Of the 39 elements with similarity to phage integrases, 20 were similar to those of bacteriophages from Lactobacillus casei (TrEMBL accession number Q6J1X2) and Escherichia coli (TrEMBL accession numbers Q6H9S3, Q8X555, Q7Y2I6, and Q6H9S6), and five of the putative phage integrase coding domains were similar to bacteriophage Sf6 from Shigella flexneri (TrEMBL accession number Q716C2).
The “Ca. Phytoplasma australiense” genome, like the OY-M and the AY-WB genomes, lacked genes for amino sugar, nucleotide sugar, glyoxylate, and dicarboxylate biosynthesis. However, it encoded 13 genes involved in glycolysis and gluconeogenesis. Eight of these genes are essential for glycolysis, and the remaining five genes encode enzymes used in gluconeogenesis. The same eight genes involved in glycolysis were also encoded by the two “Ca. Phytoplasma asteris” strains. Five glycolytic genes (coding for glucose-6-phosphate isomerase, 6-phosphofructokinase, 2,3-bisphophoglycerate-independent phosphoglycerate mutase, enolase, and pyruvate kinase) had a different gene order in the “Ca. Phytoplasma australiense” chromosome compared to those of the two “Ca. Phytoplasma asteris” strains. In the “Ca. Phytoplasma australiense” chromosome, three glycolytic genes (6-phosphofructokinase, 2,3-bisphophoglycerate-independent phosphoglycerate mutase, and enolase) were located over 130 kb from the remaining two glycolytic genes. In the “Ca. Phytoplasma asteris” strains, the five glycolytic genes were within a 30-kb region. The presence of these genes in “Ca. Phytoplasma australiense” suggests that a functional glycolytic pathway may exist. All three phytoplasma genomes were missing complete pathways for amino and nucleotide sugar, glyoxylate, and dicarboxylate metabolism.

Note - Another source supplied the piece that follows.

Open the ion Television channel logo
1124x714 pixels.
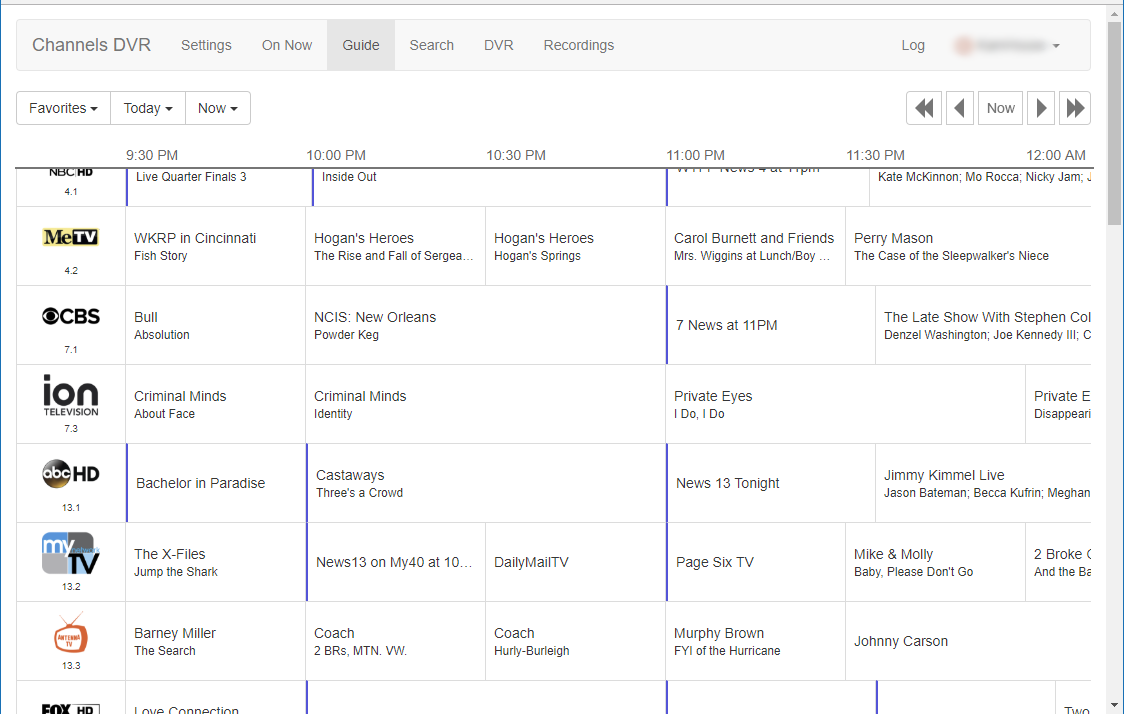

The “Ca. Phytoplasma australiense” genome encoded only one gene involved in oxidative phosphorylation (inorganic pyrophosphatase). Although the “Ca. Phytoplasma australiense” genome encoded genes for the acyl carrier protein and the fatty acid/phospholipid synthesis protein involved in fatty acid biosynthesis, it encoded only one gene (1-acyl-sn-glycerol-3-phosphate acyltransferase) for glycerolipid metabolism. All three phytoplasma genomes were missing complete pathways for ATP synthesis, fatty acid metabolism, and carbon dioxide fixation.
The “Ca. Phytoplasma australiense” genome lacked genes involved in the synthesis of several essential amino acids. The genome encoded cytosine-specific DNA methylase involved in methionine metabolism, cysteinyl-tRNA synthetase involved in cysteine metabolism, and methyltransferase and N6-adenine-specific methylase involved in histidine, tyrosine, and tryptophan metabolism; these were not found in OY-M or AY-WB, suggesting that these genes were strain specific. All three phytoplasma genomes were missing complete pathways for phenylalanine metabolism, the urea cycle, metabolism of amino groups, and d-glutamine, d-glutamate, d-arginine, d-ornithine, d-alanine, and d-glutathione metabolism.
The “Ca. Phytoplasma australiense” genome carried genes encoding proteins such as thiamine biosynthesis protein and intracellular protease/amidase involved in thiamine metabolism riboflavin kinase involved in riboflavin metabolism; phosphopantetheinyl transferase (holo-ACP synthase) involved in pantethenate and coenzyme A biosynthesis, and dihydrofolate reductase involved in folate biosynthesis but lacked metabolic genes for vitamin B6.
Multiproteome differential queries (Molligen) plus the BLAST database (NCBI) were used to identify “Ca. Phytoplasma australiense”-specific genes. “Ca. Phytoplasma australiense” carried the highest number of strain-specific genes (197) compared to OY-M (86) and AY-WB (66). Some “Ca. Phytoplasma australiense”-specific genes coded for sucrose phosphorylase (gtfA), cytosine-specific DNA methylase, leucyl aminopeptidase (pepA), metallophosphoesterase, riboflavin kinase (ribF), regulatory protein (spxA), restriction endonuclease (RsrlR), S-adenosyl-methyltransferase (mraW), and regulation factor cyclic AMP (fic). “Ca. Phytoplasma australiense” pepA was similar to the proteins found in Rhizobium etli CFN 42 and Agrobacterium tumefaciens strain C58.
Identified strain-specific metabolic genes were also found for all three phytoplasmas (Table (Table3).3). The percentages of genes in each functional category were analyzed and found to be similar for all three phytoplasmas (data not shown). Most of these genes were involved in translation, membrane transport, or carbohydrate metabolism. Almost 50% of protein-coding genes had unknown function.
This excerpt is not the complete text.